§ Required work:
Reproduce exactly the lines below from the one containing "Task: Open Firefox from the Windows taskbar" through the one containing "Task: Cancel the Compress dialog", including both, and nothing else.
START Exercise materials
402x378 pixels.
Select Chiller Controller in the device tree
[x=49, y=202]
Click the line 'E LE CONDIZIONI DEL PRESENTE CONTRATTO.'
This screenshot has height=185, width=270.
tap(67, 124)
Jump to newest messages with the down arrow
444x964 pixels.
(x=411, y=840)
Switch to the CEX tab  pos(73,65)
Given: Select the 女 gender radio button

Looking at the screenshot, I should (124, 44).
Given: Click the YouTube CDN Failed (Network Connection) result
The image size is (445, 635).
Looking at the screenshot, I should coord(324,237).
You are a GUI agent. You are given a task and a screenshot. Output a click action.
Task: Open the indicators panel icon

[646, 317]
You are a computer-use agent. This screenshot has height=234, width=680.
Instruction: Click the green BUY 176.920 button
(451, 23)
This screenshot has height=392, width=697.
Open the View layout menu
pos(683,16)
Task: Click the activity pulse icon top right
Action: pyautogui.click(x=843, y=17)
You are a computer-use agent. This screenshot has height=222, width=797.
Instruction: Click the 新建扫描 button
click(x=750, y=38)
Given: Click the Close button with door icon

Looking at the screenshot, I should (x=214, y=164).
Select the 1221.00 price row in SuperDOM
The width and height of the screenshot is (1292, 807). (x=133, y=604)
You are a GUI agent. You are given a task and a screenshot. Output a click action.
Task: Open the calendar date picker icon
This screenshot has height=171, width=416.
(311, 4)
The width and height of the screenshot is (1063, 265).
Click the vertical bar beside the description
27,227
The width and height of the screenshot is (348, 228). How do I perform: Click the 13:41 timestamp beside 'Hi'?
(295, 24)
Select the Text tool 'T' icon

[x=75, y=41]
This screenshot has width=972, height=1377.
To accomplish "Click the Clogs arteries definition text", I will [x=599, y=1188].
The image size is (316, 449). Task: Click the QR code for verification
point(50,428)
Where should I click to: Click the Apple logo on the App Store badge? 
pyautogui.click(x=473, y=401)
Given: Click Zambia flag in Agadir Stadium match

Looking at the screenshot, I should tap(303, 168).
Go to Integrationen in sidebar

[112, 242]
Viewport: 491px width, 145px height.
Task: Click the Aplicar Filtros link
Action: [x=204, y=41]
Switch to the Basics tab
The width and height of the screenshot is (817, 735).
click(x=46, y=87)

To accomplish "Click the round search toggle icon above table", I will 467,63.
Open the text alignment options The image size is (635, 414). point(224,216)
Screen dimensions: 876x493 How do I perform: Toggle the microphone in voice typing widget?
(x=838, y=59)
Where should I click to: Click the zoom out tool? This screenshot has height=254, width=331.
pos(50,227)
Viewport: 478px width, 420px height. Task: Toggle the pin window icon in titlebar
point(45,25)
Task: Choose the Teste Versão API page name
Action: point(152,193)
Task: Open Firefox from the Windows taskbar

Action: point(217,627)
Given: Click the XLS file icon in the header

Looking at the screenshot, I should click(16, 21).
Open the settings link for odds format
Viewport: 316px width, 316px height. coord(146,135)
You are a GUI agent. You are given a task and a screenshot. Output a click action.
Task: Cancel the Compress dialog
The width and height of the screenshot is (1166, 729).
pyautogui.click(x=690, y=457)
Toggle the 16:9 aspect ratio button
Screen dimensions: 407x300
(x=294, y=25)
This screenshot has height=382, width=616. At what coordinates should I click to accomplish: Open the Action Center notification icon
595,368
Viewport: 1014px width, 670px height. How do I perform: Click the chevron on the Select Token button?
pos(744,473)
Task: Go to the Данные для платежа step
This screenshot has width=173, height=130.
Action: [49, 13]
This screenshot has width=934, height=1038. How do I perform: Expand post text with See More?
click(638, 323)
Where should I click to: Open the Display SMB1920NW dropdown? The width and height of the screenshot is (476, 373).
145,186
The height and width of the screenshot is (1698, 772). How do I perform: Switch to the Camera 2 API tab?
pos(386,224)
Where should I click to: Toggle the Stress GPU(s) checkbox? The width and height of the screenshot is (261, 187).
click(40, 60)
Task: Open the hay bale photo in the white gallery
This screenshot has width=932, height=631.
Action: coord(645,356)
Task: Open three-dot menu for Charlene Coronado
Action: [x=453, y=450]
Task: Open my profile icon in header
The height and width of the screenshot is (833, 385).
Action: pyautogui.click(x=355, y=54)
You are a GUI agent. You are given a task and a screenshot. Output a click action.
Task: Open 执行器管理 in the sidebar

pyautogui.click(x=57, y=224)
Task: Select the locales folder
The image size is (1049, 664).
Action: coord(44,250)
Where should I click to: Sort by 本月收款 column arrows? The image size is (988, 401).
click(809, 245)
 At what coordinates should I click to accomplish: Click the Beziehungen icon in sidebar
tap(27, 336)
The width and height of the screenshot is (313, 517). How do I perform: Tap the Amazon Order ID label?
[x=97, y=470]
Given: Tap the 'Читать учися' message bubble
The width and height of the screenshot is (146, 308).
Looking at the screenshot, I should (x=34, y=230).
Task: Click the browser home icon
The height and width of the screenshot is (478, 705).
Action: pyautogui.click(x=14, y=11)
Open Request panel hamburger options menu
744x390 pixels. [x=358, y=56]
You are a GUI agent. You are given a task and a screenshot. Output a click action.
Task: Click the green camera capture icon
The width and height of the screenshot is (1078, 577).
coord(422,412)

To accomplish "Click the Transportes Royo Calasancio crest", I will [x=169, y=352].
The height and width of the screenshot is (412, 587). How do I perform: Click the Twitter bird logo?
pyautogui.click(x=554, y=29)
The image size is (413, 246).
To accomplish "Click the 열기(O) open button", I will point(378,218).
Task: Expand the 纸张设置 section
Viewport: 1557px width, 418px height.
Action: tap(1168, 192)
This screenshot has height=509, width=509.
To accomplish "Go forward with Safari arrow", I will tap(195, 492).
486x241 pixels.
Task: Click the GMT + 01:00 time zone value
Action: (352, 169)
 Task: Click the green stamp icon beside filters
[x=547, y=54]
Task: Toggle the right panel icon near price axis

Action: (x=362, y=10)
END Exercise materials
§ Output of the task:
Task: Open Firefox from the Windows taskbar

Action: point(217,627)
Given: Click the XLS file icon in the header

Looking at the screenshot, I should click(16, 21).
Open the settings link for odds format
Viewport: 316px width, 316px height. coord(146,135)
You are a GUI agent. You are given a task and a screenshot. Output a click action.
Task: Cancel the Compress dialog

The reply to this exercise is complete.